**Excerpt provided:**
((

If Select produces n documents it becomes n inserts. You can’t have duplicate document keys.

If you want do single document.

INSERT INTO FULL_TGT (KEY "1" , VALUE {doc})
SELECT ARRAY_AGG({ ASDT, LOS, GS, SRC, BID, SUB_NM, LST_SHOP, SHOP_STAT,RATES}) AS doc
FROM ( SELECT  ASDT, LOS, GS, SRC, BID, SUB_NM, LST_SHOP, SHOP_STAT,
       ARRAY_AGG({ARR_DT, RATEBYTYPE}) AS RATES
FROM ( SELECT ASDT, LOS, GS, SRC, BID, SUB_NM, LST_SHOP, SHOP_STAT, ARR_DT,
              ARRAY_AGG({RTYPE, INC_FLG, QUAL_FLG, REST_FLG, LN_STAT, RATE}) AS RATEBYTYPE
        FROM FULL_SRC  AS d
        GROUP BY ASDT, LOS, GS, SRC, BID, SUB_NM, LST_SHOP, SHOP_STAT, ARR_DT) AS d1
GROUP BY ASDT, LOS, GS, SRC, BID, SUB_NM, LST_SHOP, SHOP_STAT) AS d2

NOTE: Too many nested arrays may be difficult to navigate.

In relational world : ASDT is not a Key and it is a same value across all rows and I have cbimport this data here in SRC bucket . So SRC bucket has key as k::1 , k::2 as I did with #MONO_INCR# in cbimport .
so it has different keys as id but not ASDT .
I was expecting to use ASDT as key and thinking this would be merged in TARGET document which gave CAS error so I tried to make my KEY “1” for 1 document .So I am not sure how to define keys here …
Yes I have lot of nested arrays and not too many levels though . You think performance wise its not advisable ?
This goes to my original question on best practice on nesting and unnest . plus how the update can be handled inside nested attributes

INSERT INTO FULL_TGT (KEY doc.ASDT  , VALUE doc)
SELECT {ASDT, LOS, GS, SRC, BID, SUB_NM, LST_SHOP, SHOP_STAT,
       "RATES":ARRAY_AGG({ARR_DT, RATEBYTYPE})} doc
FROM ( SELECT ASDT, LOS, GS, SRC, BID, SUB_NM, LST_SHOP, SHOP_STAT, ARR_DT,
              ARRAY_AGG({RTYPE, INC_FLG, QUAL_FLG, REST_FLG, LN_STAT, RATE}) AS RATEBYTYPE
        FROM FULL_SRC  AS d
        GROUP BY ASDT, LOS, GS, SRC, BID, SUB_NM, LST_SHOP, SHOP_STAT, ARR_DT) AS d1
GROUP BY ASDT, LOS, GS, SRC, BID, SUB_NM, LST_SHOP, SHOP_STAT;

There might already something with that date, you can delete or change key
If you want overwrite use UPSERT vs INSERT

If you need you can do
KEY “prefix”||doc.ASDT
NOTE: same ASDT and different values of LOS, GS, SRC, BID, SUB_NM, LST_SHOP, SHOP_STAT can generate same key can cause issue,
You can use KEY UUID() or come up unique key

I used prefix , no help with below error . Guessing I need to do sequencing (relational world) . How can I achieve this in CB ?

))

**Record list:**
((

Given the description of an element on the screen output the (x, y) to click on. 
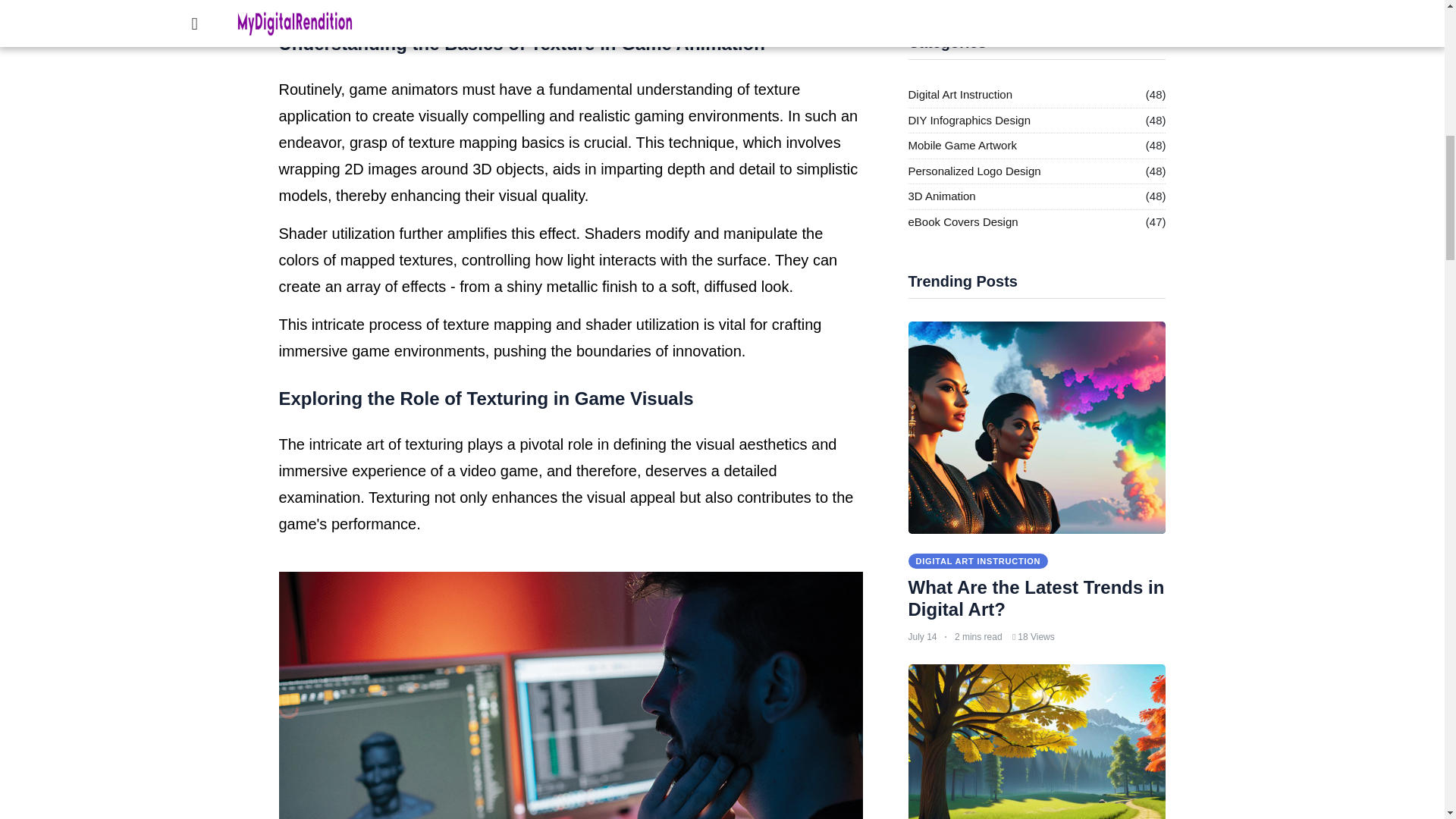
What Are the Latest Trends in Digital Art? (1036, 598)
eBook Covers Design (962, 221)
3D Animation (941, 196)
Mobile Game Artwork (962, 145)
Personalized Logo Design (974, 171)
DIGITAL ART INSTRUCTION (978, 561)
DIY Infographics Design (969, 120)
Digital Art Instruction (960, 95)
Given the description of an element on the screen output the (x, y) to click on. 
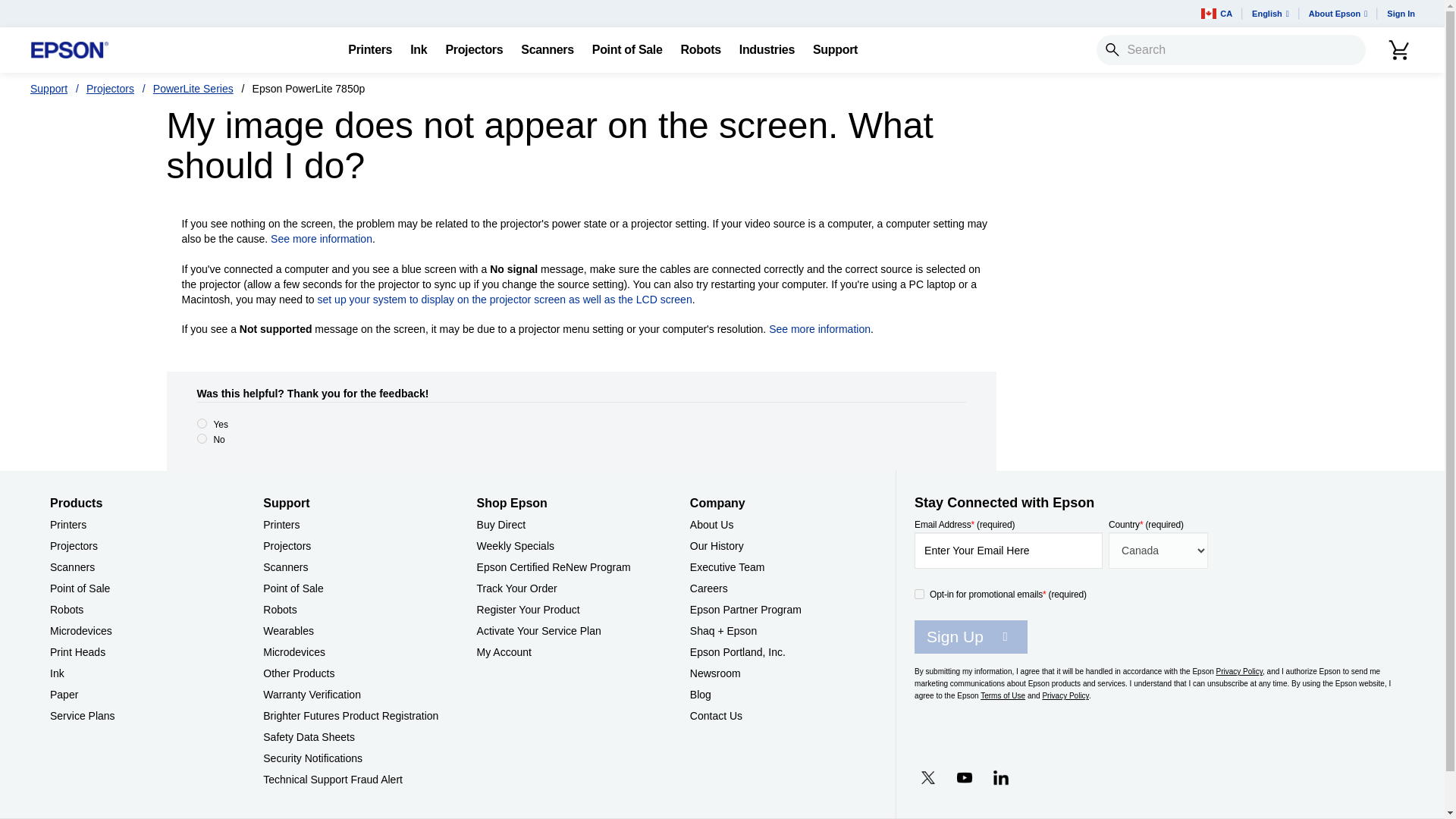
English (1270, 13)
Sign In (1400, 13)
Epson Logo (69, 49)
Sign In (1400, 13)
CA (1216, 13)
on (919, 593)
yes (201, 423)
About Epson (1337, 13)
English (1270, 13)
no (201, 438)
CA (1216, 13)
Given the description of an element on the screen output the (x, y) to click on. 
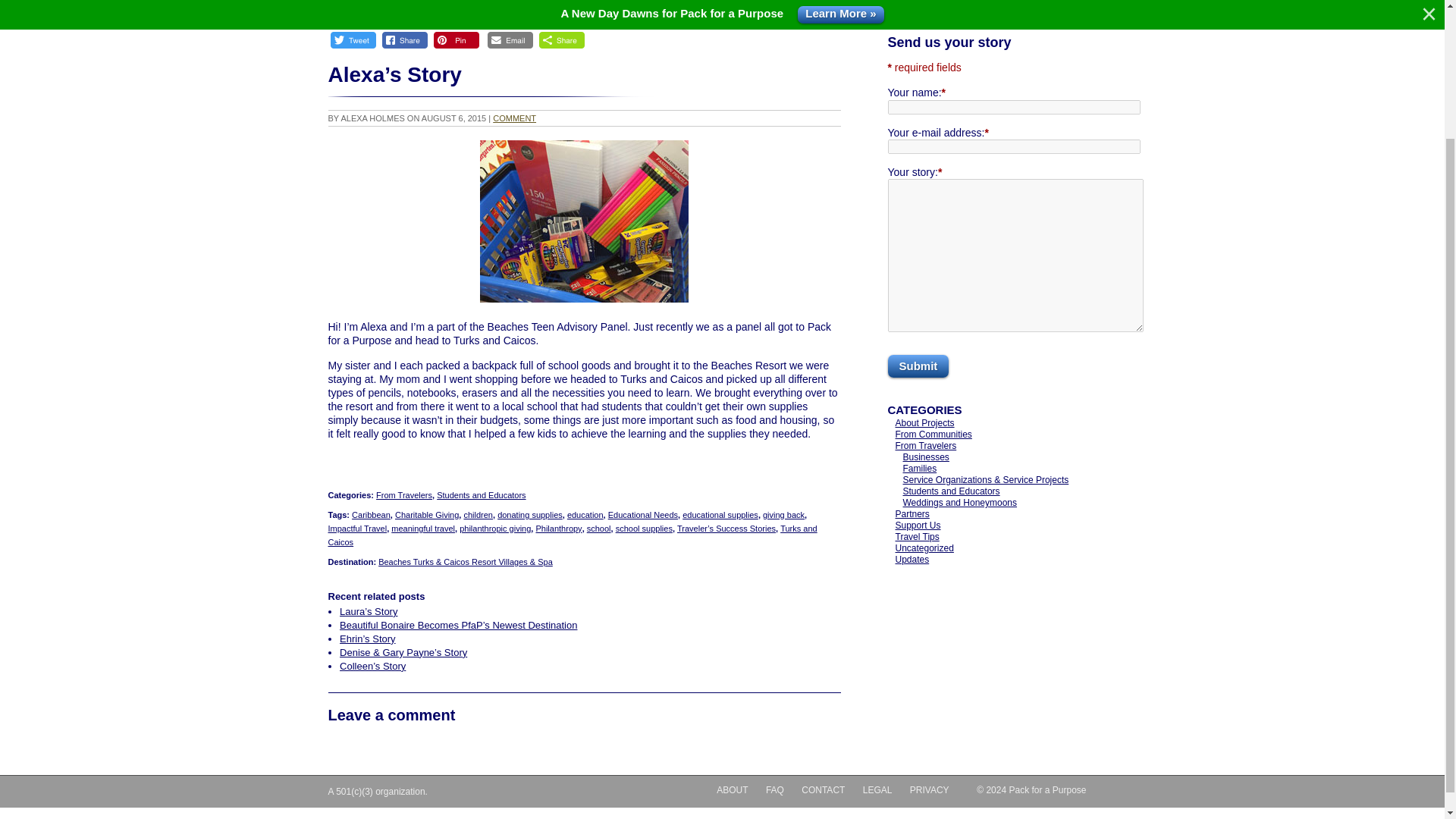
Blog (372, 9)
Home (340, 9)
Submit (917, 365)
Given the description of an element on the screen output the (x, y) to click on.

))

**Challenges:**
1. Please translate this sentence from the thread about nested arrays into Spanish: "You can’t have duplicate document keys."
2. In the thread about nested arrays, what should be used instead of INSERT to overwrite an existing document?
3. Mark each statement as agreeing with the thread about nested arrays or not, and support each verdict with its exact words from the thread:
(a) The source data was loaded with cbimport using #MONO_INCR# to make the keys.
(b) ASDT serves as a key in the relational world.
(c) Adding a prefix to the key fixed the error.
The entries have no connection to the thread about nested arrays.

**Outputs in order:**
1. No se pueden tener claves de documento duplicadas.

2. UPSERT

3.
(a) Yes: "So SRC bucket has key as k::1 , k::2 as I did with #MONO_INCR# in cbimport"
(b) No: "ASDT is not a Key and it is a same value across all rows"
(c) No: "I used prefix , no help with below error"